Based on this assembly, how does the user-level system call wrapper differentiate successful returns from error returns, and how does it extract the error code? Refer to specific instructions (such as +48 for instruction <open64+48>).

6. Pipe experiments (13 points)

Recall that a pipe is represented by a pair of file descriptors, the read end and the write end, where data written to the write end can be read from the read end. The two ends are initially two file descriptors in a single process, but fork and dup2 can cause multiple processes to have access to the ends.

QUESTION 6A. When does reading from the read end of a pipe block?

QUESTION 6B. When does reading from the read end of a pipe return end-of-file (0)?

QUESTION 6C. When does writing to the write end of a pipe block?
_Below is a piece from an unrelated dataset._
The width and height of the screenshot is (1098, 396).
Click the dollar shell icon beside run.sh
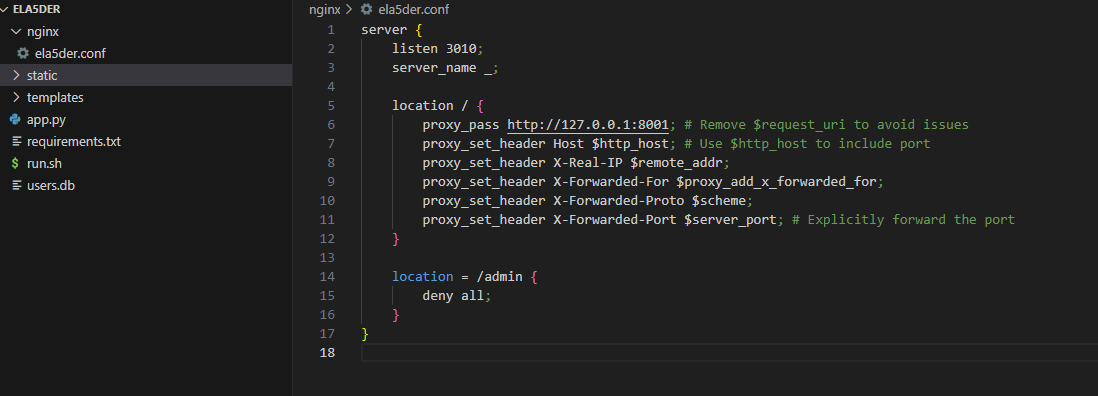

QUESTION 6D. Elizabeth Bishop has written a test program to investigate writing to pipes. Here’s her program. It writes bytes to a pipe one at a time; after each byte, it overwrites the file info.txt with the number of bytes written so far.

// program `bishop22`
#include <cstdio>
#include <cassert>
#include <unistd.h>

void writesize(size_t n) {
    FILE* f = fopen("info.txt", "w");
    fprintf(f, "%zu\n", n);
    fclose(f);
}

int main() {
    size_t n = 0;
    writesize(n);
    while (true) {
        ssize_t nw = write(STDOUT_FILENO, ".", 1);
        assert(nw == 1);
        ++n;
        writesize(n);
    }
}

She tests this program by running ./bishop22 | sleep 2000. After about 20 seconds, she hits Control-C, killing both programs in the pipeline. What will she see in info.txt, and/or what is the meaning of that value?

QUESTION 6E. The command line ./bishop22 | false exits immediately, and the info.txt file contains "0\n". However, the assertion on line 17 never triggers! What debugging technique from class would you suggest for investigating this behavior?

QUESTION 6F. Briefly explain this behavior (why in ./bishop22 | false, ./bishop22 writes "0\n" and then terminates).

QUESTION 6G. Now she runs ./bishop22a | false, where bishop22a uses stdio functions instead of write:

// program `bishop22a`
#include <cstdio>
#include <cassert>
#include <unistd.h>

void writesize(size_t n) {
    FILE* f = fopen("info.txt", "w");
    fprintf(f, "%zu\n", n);
    fclose(f);
}

int main() {
    size_t n = 0;
    writesize(n);
    while (true) {
        int ch = fputc('.', stdout);   // ← DIFFERENCE
        assert(ch == '.');
        ++n;
        writesize(n);
    }
}

After running this program, info.txt contains "4096\n", not "0\n"! What’s causing this difference? Explain briefly.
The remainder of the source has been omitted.